Why Linear Interpretability Works: Invariant Subspaces as a Result of Architectural Constraints
Andres Saurez, Yousung Lee, Dongsoo Har
TL;DR
This work explains why linear interpretability methods reliably uncover semantic structure in deep transformers by showing that any feature decoded through a linear interface must reside in a context-invariant subspace, a consequence of architectural constraints. It introduces the Self-Reference Property, which posits that class tokens themselves define the invariant feature directions, enabling zero-shot extraction of semantic directions and unsupervised probing. The authors validate their theory across eight semantic tasks and four model families using zero-shot probes, unsupervised transforms, and sparse autoencoders, all of which align with the same invariant directions. By unifying linear probes and sparse autoencoders under a principled geometric framework, the paper provides a concrete architectural explanation for the success of linear interpretability methods in transformers. The findings have practical implications for scalable, unsupervised circuit discovery and for evaluating representation dictionaries via token-derived directions.
Abstract
Linear probes and sparse autoencoders consistently recover meaningful structure from transformer representations -- yet why should such simple methods succeed in deep, nonlinear systems? We show this is not merely an empirical regularity but a consequence of architectural necessity: transformers communicate information through linear interfaces (attention OV circuits, unembedding matrices), and any semantic feature decoded through such an interface must occupy a context-invariant linear subspace.
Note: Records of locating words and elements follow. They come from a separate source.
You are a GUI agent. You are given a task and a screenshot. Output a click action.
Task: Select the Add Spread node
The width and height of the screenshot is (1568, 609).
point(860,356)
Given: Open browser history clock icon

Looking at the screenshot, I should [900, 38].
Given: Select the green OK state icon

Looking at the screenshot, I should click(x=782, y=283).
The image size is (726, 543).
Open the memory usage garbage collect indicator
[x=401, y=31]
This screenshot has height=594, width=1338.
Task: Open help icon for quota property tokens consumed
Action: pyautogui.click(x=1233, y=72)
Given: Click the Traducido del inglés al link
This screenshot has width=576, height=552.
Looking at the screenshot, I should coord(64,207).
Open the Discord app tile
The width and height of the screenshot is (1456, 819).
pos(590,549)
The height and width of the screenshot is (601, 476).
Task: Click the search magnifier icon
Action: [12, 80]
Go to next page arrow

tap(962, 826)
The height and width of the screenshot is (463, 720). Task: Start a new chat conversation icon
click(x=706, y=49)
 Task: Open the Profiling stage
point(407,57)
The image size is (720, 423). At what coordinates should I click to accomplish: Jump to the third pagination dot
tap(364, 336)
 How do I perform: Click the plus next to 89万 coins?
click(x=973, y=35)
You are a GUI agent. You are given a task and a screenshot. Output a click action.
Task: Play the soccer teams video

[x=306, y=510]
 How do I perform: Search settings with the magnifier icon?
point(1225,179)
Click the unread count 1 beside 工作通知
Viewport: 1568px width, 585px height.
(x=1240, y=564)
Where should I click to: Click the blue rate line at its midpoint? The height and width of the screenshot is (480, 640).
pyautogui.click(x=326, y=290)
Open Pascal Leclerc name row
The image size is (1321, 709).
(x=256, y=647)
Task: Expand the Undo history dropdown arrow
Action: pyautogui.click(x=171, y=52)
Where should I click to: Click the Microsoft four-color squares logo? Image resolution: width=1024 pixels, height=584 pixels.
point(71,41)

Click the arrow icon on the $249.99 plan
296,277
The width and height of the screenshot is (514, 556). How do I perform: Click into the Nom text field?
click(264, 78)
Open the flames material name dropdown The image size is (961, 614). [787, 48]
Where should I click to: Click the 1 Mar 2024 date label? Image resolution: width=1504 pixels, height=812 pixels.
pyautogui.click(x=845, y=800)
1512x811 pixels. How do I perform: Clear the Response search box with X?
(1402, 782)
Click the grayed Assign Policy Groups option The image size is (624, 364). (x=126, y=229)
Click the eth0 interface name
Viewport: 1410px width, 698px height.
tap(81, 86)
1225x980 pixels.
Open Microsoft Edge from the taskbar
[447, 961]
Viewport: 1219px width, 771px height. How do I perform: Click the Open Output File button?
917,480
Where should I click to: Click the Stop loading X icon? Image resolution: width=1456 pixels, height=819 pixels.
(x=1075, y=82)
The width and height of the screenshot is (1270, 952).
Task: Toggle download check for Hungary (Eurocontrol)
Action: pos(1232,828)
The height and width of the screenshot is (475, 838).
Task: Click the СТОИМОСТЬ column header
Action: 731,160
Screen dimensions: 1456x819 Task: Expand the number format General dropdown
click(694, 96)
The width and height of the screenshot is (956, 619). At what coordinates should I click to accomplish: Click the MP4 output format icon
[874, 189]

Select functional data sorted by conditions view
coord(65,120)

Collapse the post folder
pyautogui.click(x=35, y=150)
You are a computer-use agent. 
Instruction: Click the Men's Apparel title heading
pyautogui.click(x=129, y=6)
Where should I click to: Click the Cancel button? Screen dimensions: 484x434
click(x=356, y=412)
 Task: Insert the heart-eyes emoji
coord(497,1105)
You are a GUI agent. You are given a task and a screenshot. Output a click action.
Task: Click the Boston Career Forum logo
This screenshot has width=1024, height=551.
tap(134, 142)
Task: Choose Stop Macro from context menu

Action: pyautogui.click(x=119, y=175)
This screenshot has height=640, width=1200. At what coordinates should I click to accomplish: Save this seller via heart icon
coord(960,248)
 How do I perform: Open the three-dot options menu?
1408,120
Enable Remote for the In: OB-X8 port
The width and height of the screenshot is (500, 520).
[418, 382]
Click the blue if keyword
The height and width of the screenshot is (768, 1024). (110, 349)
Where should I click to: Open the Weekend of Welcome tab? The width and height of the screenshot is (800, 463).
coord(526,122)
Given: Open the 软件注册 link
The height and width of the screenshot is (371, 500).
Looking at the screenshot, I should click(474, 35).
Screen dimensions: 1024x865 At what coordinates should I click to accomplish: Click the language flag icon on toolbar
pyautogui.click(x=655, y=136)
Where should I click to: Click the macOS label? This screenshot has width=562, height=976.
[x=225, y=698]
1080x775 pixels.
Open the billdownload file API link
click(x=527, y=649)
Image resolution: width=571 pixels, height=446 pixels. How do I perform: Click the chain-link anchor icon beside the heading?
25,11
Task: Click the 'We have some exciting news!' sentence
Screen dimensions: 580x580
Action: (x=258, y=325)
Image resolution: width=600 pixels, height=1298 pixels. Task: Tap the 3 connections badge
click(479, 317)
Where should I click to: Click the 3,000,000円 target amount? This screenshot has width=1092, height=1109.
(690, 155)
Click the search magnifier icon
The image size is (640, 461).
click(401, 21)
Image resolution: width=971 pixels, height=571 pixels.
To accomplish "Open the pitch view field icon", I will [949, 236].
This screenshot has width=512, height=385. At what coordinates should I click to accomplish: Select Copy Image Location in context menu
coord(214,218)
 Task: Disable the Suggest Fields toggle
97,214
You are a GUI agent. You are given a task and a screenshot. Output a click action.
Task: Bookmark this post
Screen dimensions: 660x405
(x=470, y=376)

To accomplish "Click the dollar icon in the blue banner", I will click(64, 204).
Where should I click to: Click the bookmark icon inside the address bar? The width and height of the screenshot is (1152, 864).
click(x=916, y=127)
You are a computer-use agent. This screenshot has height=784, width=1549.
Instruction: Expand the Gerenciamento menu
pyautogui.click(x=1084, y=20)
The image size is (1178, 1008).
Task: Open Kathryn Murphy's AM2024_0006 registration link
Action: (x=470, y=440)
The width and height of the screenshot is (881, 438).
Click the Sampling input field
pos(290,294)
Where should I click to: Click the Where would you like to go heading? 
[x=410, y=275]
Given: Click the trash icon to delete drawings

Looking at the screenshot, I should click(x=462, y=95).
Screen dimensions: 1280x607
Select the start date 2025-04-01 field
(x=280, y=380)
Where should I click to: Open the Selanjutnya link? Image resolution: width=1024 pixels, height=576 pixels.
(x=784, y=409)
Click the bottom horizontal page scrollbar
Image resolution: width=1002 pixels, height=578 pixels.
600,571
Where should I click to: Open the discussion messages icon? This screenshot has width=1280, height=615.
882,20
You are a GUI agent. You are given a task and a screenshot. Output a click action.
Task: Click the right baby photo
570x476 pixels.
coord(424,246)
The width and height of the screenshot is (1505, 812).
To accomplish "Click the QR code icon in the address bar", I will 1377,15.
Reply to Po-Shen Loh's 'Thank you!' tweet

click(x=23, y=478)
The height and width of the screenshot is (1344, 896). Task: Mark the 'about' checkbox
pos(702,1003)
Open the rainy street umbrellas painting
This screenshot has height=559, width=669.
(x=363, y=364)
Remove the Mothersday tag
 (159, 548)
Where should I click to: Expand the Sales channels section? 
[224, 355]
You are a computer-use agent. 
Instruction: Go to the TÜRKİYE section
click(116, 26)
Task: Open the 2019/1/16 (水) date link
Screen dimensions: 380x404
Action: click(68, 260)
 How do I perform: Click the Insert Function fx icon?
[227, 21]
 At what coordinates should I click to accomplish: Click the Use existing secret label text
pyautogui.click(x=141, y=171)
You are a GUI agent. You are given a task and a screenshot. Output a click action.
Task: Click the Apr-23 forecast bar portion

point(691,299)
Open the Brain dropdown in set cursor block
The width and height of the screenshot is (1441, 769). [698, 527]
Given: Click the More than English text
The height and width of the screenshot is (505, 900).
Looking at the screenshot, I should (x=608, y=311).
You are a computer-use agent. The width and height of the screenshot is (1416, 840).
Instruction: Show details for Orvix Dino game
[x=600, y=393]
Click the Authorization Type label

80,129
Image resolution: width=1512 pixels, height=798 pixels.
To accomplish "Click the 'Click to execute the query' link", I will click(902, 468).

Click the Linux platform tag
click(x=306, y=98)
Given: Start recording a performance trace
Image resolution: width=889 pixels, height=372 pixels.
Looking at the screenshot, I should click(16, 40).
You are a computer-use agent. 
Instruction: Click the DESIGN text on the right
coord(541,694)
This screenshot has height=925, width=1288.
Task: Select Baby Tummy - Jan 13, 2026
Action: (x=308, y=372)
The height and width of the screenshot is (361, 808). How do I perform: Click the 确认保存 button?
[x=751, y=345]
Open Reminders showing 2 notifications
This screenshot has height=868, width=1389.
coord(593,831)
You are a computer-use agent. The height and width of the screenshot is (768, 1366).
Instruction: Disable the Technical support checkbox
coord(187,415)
We formalize this as the \emph{Invariant Subspace Necessity} theorem and derive the \emph{Self-Reference Property}: tokens directly provide the geometric direction for their associated features, enabling zero-shot identification of semantic structure without labeled data or learned probes. Empirical validation in eight classification tasks and four model families confirms the alignment between class tokens and semantically related instances. Our framework provides \textbf{a principled architectural explanation} for why linear interpretability methods work, unifying linear probes and sparse autoencoders.